Sania,

The way you've asked your question suggests that more information is needed. You mentioned that a few variables are not normal which indicates that you are looking at the normality of the predictors, not just the outcome variable. Regression only assumes normality for the outcome variable. Non-normality in the predictors MAY create a nonlinear relationship between them and the y, but that is a separate issue.

You have a lot of skew which will likely produce heterogeneity of variance which is the bigger problem. Unless that skew is produced by the y being a count variable (where a Poisson regression would be recommended), I'd suggest trying to transform the y to normality.

A standard regression model assumes that the errors are normal, and that all predictors are fixed, which means that the response variable is also assumed to be normal for the inferential procedures in regression analysis. The fit does not require normality.

If y appears to be non-normal, I would try to transform it to be approximately normal.A description of all variables would help here.

the answer is in following articles

1. Clauset, Aaron, Cosma Rohilla Shalizi, and Mark EJ Newman. "Power-law distributions in empirical data." SIAM review 51.4 (2009): 661-703.

2. Colin S. Gillespie (2015). Fitting Heavy Tailed Distributions: The poweRlaw Package. Journal of Statistical Software, 64(2), 1-16. URL http://www.jstatsoft.org/v64/i02/.

__Provided records__.
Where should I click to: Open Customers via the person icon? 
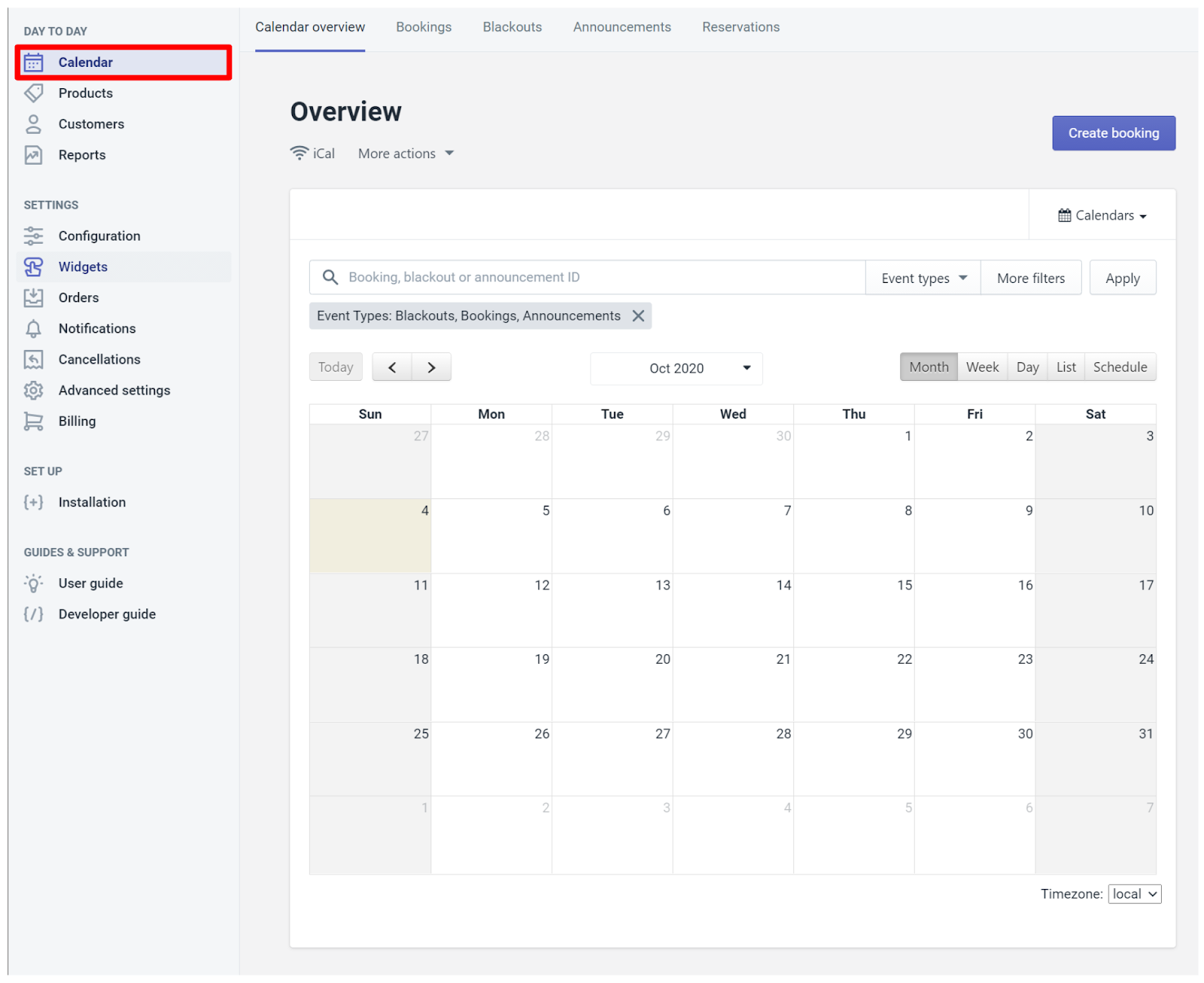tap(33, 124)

==

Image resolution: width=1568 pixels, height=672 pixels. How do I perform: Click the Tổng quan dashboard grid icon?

__To-do list__.
**A.** Decide whether each statement agrees with the thread on regression and normality. Answer yes or no for each, and quote the deciding words of the thread. (i) Regression assumes normality for the predictor variables. (ii) If the skew comes from y being a count variable, Poisson regression is recommended. (iii) The fit of a standard regression model requires normality.
**B.** Continue the thread on regression and normality, starting after its final line.
The data has nothing to do with the thread on regression and normality.

__The results__.
**A.**
(i) No: "Regression only assumes normality for the outcome variable."
(ii) Yes: "Unless that skew is produced by the y being a count variable (where a Poisson regression would be recommended)"
(iii) No: "The fit does not require normality."

**B.**
and you can user The poweRlaw package in R

Sania -

Misconceptions seem abundant when this and similar questions come up on ResearchGate. 

Basic to your question: the distribution of your y-data is not restricted to normality or any other distribution, and neither are the x-values for any of the x-variables.  (You seem concerned about the distributions for the x-variables.)  If the distribution of your estimated residuals is not approximately normal - use the random factors of those estimated residuals when there is heteroscedasticity, which should often be expected - then you may still be helped by the Central Limit Theorem. 

Often people want normality of estimated residuals for hypothesis tests, but hypothesis tests are often misused.  Prediction intervals around your predicted-y-values are often more practically useful.  Some say use p-values for decision making, but without a type II error analysis that can be highly misleading.  The estimated variance of the prediction error for each predicted-y can be a good overall indicator of accuracy for predicted-y-values because the estimated sigma used there is impacted by bias.  The estimated variance of the prediction error for the predicted total is useful for finite population sampling.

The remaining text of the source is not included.